Unsere 7te Renninger Radverkehrsschau gab am Sa., 18.April einen Einblick, was in Renningen für den Radverkehr schon getan wurde, aber auch was dringend noch verbessert werden sollte.


Erklärtes Ziel der Landesregierung, aber auch des Landkreises ist es, den Anteil des Radverkehrs bis 2025 von aktuell ca.8% auf 20% zu steigern. Dabei ist neben einem angestrebten Bewußtseinswandel der Verkehrsteilnehmer (Stichwort „Radkultur“) auch die Verbesserung des Angebots für den Radverkehr ein zentrales Thema, um mehr Menschen aufs Rad zu bekommen. In Bezug auf den Bewußtseinswandel ist in unserer Stadt sicher noch großes Potential vorhanden und obwohl sich beim Angebot in den letzten Jahren einiges zum Positiven verändert hat, gibt es auch dabei noch Verbesserungspotential.

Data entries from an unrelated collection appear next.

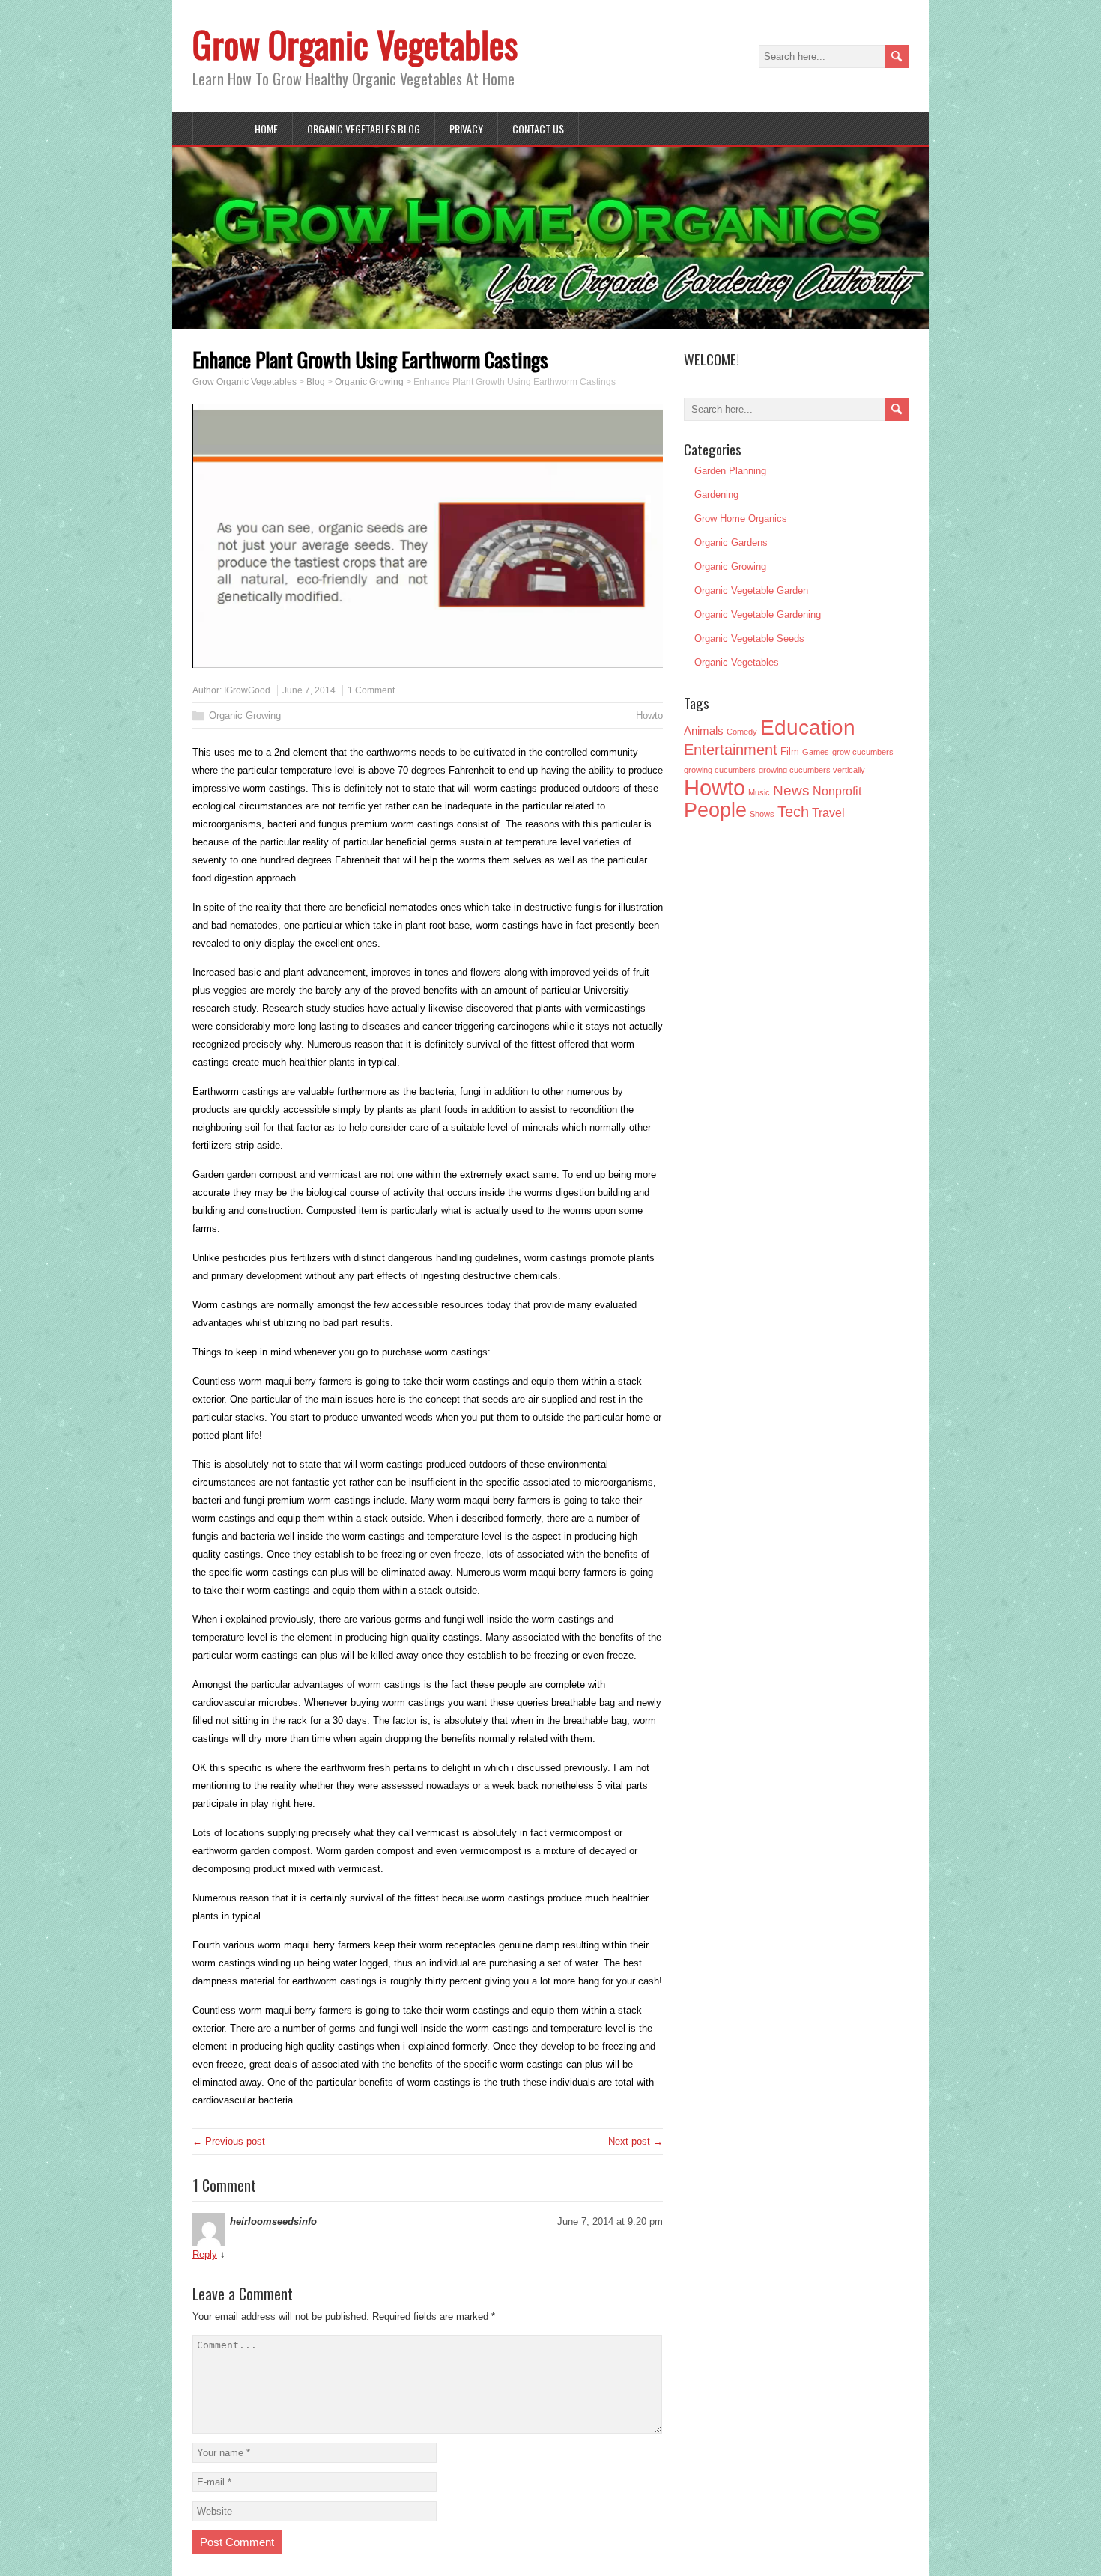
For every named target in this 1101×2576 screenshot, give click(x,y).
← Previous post (228, 2141)
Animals (704, 730)
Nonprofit (837, 791)
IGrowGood (247, 690)
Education (807, 727)
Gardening (716, 494)
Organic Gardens (731, 542)
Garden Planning (730, 470)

Deshalb wurden folgende Schwerpunkte mit dem Rad angefahren, Lösungen vor Ort erläutert und mit den Teilnehmern diskutiert:

  • Problematische Radverkehrsführung zwischen Keltenstraße – Rutesheimer Straße – Industriestraße. Im Radverkehrskonzept des Landkreises gibt es einen guten Vorschlag wie dieser Bereich umgestaltet werden kann. Das Planungsbüro VIA aus Köln orientiert sich dabei an unserem Vorschlag aus dem Jahr 2009.
    Dieser Straßenzug spielt auch im künftigen Landesradnetz auf der nördl. Hauptroute im Landkreis Böblingen eine wichtige Rolle und sollte unbedingt durch die Stadt angegangen werden.

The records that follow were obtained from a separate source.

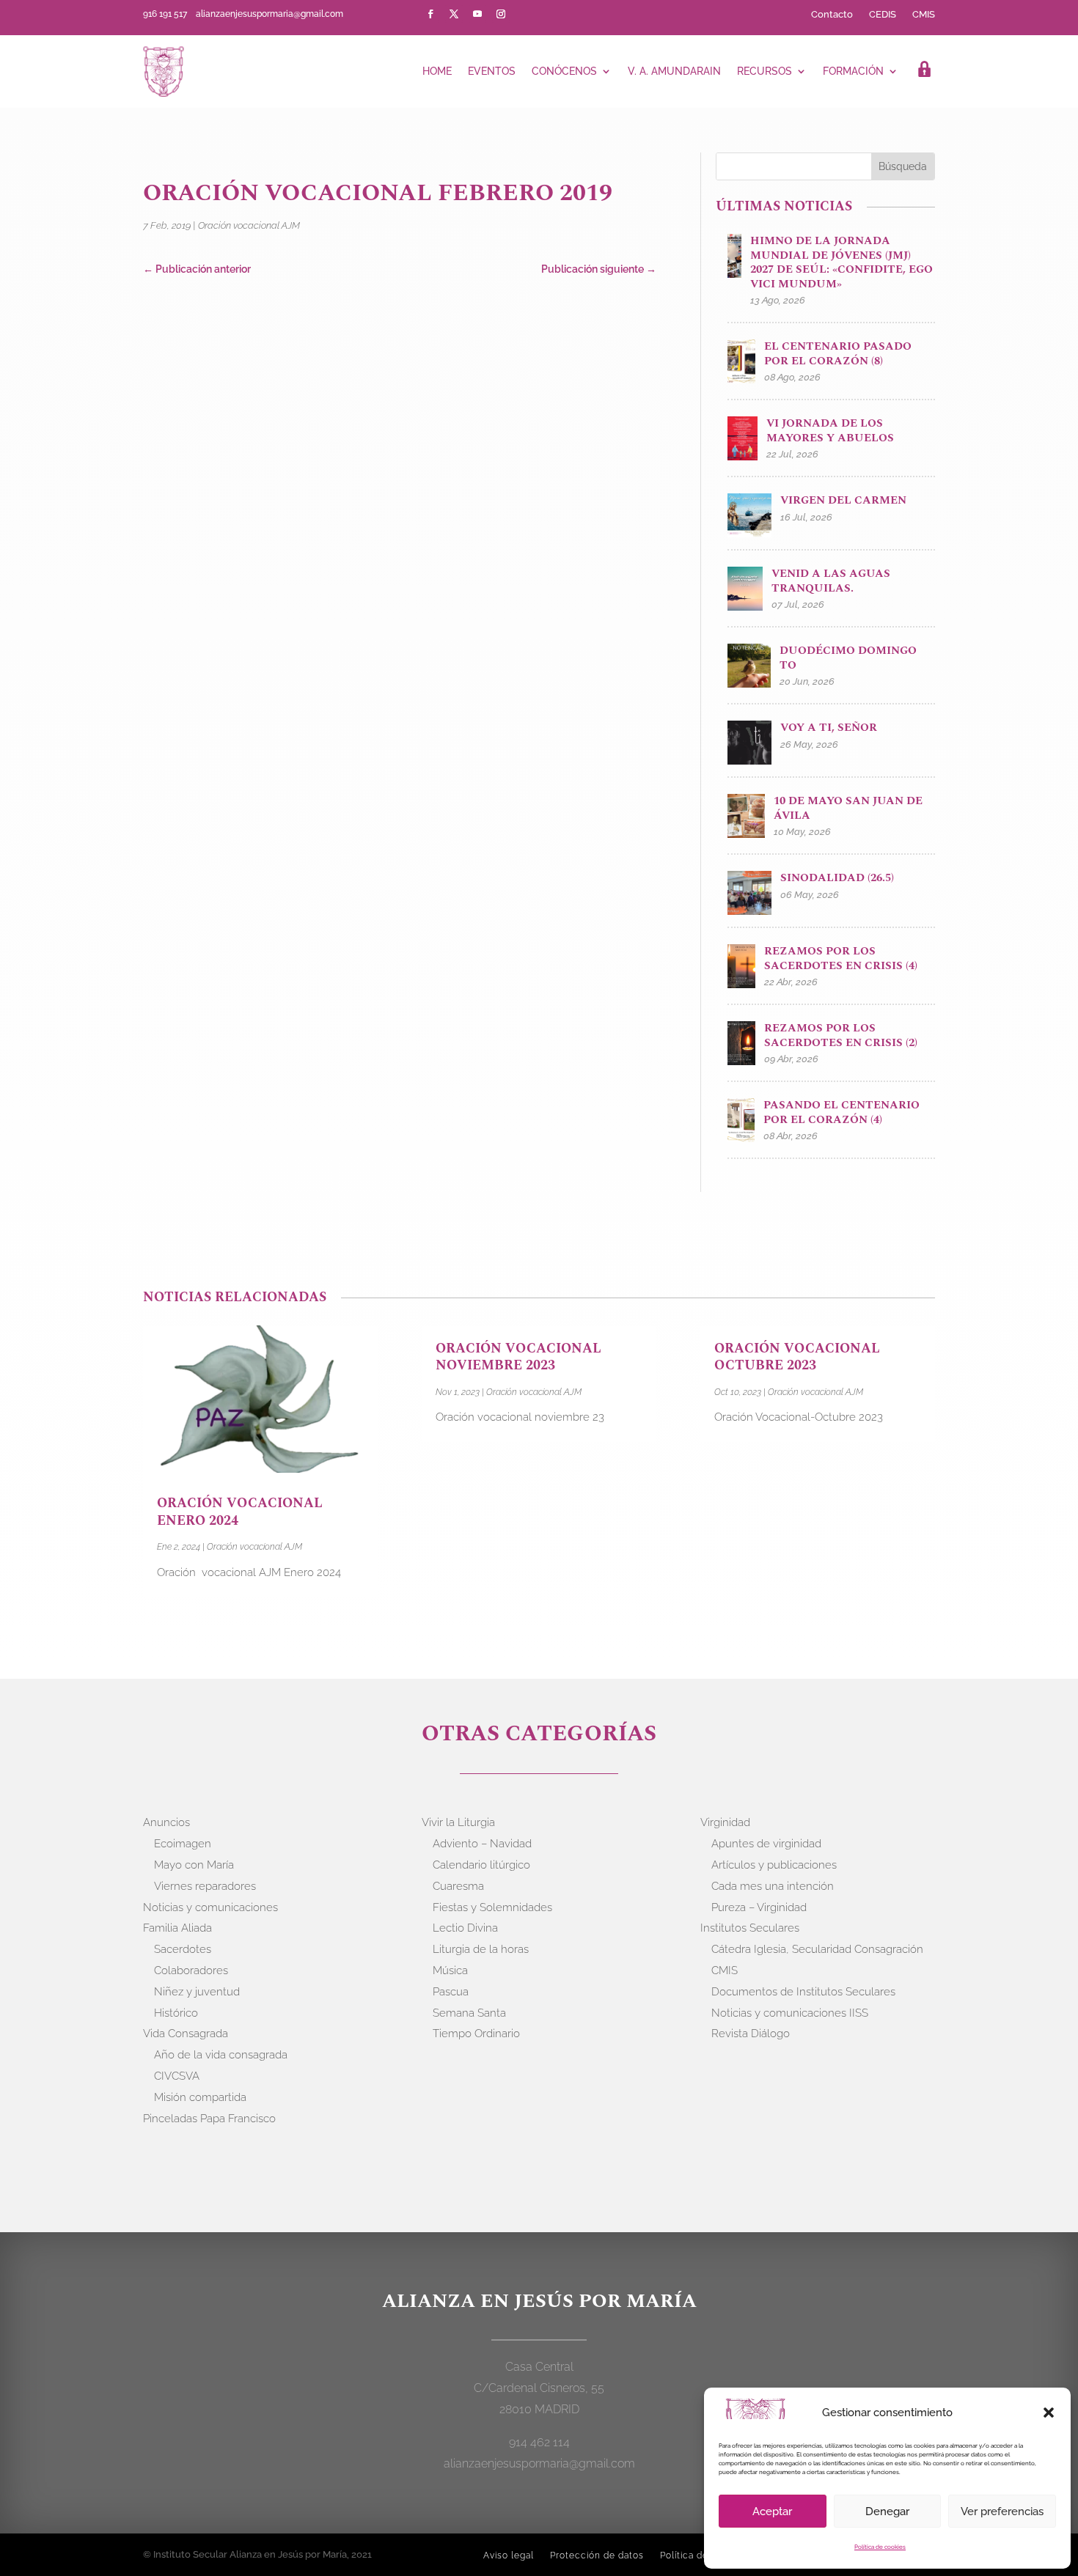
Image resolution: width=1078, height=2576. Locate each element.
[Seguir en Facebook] (430, 14)
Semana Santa (469, 2013)
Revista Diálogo (750, 2033)
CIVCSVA (176, 2076)
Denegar (887, 2511)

  • Angestrebte Verbesserungen für den Radverkehr im Rahmen des Verkehrsentwicklungsplans der Stadt Renningen. Wir stellten den Teilnehmern unsere Vorschläge für die Ausweisung von 2 Straßenzügen in Renningen als Fahrradstraßen vor. Die Zeit scheint reif dafür, in vielen Kommunen in Baden-Württemberg wird der Radverkehr durch diese Straßenform inzwischen gefördert. Wieso nicht auch bei uns?

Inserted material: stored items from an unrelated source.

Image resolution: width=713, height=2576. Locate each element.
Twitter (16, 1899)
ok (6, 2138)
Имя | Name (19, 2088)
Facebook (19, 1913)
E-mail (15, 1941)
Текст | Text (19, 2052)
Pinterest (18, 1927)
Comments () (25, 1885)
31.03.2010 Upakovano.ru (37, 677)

  • Radwegverbindung Renningen – Magstadt, die auf der nördl. Renninger Seite in einem desolaten Zustand ist. Dabei geht es um die Ertüchtigung des wassergebundenen Wegs, aber auch um die Schaffung eines Radwegs parallel zur Magstadter Straße bis zum Ortseingang von Renningen, der den Namen Radweg verdient. Außerdem wurde auch die unter der B295 immer noch nicht fertiggestellte Brücke über den Rankbach begutachtet.
    Die Geduld der Radller mit diesem aus Radfahrersicht unwürdigen Streckenabschnitt ist inzwischen erschöpft und deshalb wurde kurz nach Ostern ein offener Brief an Landrat Bernhard verfasst mit der dringenden Bitte, sich für eine Verbesserung der Situation für die Radler einzusetzen.

 


Abschließend bedankte sich der ADFC-Vorsitzende Jörg Stenner bei allen Teilnehmern für ihr großes Interesse und lud zu den weiteren Veranstaltungen der ADFC Ortsgruppe ein.